» Description of the task
All of the data needs to be reproduced with no alterations.

» Materials provided
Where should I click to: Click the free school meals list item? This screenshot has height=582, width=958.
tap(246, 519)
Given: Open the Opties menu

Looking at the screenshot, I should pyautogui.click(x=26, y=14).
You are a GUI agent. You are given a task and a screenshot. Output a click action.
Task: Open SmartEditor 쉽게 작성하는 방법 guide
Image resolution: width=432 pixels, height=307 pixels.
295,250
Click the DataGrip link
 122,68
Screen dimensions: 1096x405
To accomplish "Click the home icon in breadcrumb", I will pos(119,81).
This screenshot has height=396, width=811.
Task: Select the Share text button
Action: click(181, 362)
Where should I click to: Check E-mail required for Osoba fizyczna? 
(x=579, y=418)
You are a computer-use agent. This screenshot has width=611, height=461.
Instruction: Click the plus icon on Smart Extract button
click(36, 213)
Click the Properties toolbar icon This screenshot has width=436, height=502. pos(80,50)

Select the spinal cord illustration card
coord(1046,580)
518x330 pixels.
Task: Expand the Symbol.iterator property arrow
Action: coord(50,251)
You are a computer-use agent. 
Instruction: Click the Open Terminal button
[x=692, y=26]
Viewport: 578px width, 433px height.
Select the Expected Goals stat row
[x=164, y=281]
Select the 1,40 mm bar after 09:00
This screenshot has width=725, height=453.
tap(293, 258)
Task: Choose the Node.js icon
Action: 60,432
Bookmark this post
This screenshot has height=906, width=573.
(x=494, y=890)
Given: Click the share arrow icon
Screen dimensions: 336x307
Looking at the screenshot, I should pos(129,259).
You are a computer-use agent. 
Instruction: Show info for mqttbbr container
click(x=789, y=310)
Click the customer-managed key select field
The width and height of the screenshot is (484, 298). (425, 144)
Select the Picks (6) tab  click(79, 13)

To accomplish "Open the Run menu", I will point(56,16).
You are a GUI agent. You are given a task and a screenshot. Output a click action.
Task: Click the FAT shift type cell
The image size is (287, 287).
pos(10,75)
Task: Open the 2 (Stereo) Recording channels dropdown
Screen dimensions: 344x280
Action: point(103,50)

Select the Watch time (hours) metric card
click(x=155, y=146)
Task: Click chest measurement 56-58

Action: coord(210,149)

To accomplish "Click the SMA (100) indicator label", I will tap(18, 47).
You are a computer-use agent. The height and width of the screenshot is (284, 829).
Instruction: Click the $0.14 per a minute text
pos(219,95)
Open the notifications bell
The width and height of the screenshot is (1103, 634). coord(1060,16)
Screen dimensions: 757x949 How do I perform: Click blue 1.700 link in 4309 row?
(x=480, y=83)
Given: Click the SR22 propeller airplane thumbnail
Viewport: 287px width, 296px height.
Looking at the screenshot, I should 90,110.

» Solution to the problem
Where should I click to: Click the free school meals list item? This screenshot has height=582, width=958.
tap(246, 519)
Given: Open the Opties menu

Looking at the screenshot, I should pyautogui.click(x=26, y=14).
You are a GUI agent. You are given a task and a screenshot. Output a click action.
Task: Open SmartEditor 쉽게 작성하는 방법 guide
Image resolution: width=432 pixels, height=307 pixels.
295,250
Click the DataGrip link
 122,68
Screen dimensions: 1096x405
To accomplish "Click the home icon in breadcrumb", I will pos(119,81).
This screenshot has height=396, width=811.
Task: Select the Share text button
Action: click(181, 362)
Where should I click to: Check E-mail required for Osoba fizyczna? 
(x=579, y=418)
You are a computer-use agent. This screenshot has width=611, height=461.
Instruction: Click the plus icon on Smart Extract button
click(36, 213)
Click the Properties toolbar icon This screenshot has width=436, height=502. pos(80,50)

Select the spinal cord illustration card
coord(1046,580)
518x330 pixels.
Task: Expand the Symbol.iterator property arrow
Action: coord(50,251)
You are a computer-use agent. 
Instruction: Click the Open Terminal button
[x=692, y=26]
Viewport: 578px width, 433px height.
Select the Expected Goals stat row
[x=164, y=281]
Select the 1,40 mm bar after 09:00
This screenshot has width=725, height=453.
tap(293, 258)
Task: Choose the Node.js icon
Action: 60,432
Bookmark this post
This screenshot has height=906, width=573.
(x=494, y=890)
Given: Click the share arrow icon
Screen dimensions: 336x307
Looking at the screenshot, I should pos(129,259).
You are a computer-use agent. 
Instruction: Show info for mqttbbr container
click(x=789, y=310)
Click the customer-managed key select field
The width and height of the screenshot is (484, 298). (425, 144)
Select the Picks (6) tab  click(79, 13)

To accomplish "Open the Run menu", I will point(56,16).
You are a GUI agent. You are given a task and a screenshot. Output a click action.
Task: Click the FAT shift type cell
The image size is (287, 287).
pos(10,75)
Task: Open the 2 (Stereo) Recording channels dropdown
Screen dimensions: 344x280
Action: point(103,50)

Select the Watch time (hours) metric card
click(x=155, y=146)
Task: Click chest measurement 56-58

Action: coord(210,149)

To accomplish "Click the SMA (100) indicator label", I will tap(18, 47).
You are a computer-use agent. The height and width of the screenshot is (284, 829).
Instruction: Click the $0.14 per a minute text
pos(219,95)
Open the notifications bell
The width and height of the screenshot is (1103, 634). coord(1060,16)
Screen dimensions: 757x949 How do I perform: Click blue 1.700 link in 4309 row?
(x=480, y=83)
Given: Click the SR22 propeller airplane thumbnail
Viewport: 287px width, 296px height.
Looking at the screenshot, I should 90,110.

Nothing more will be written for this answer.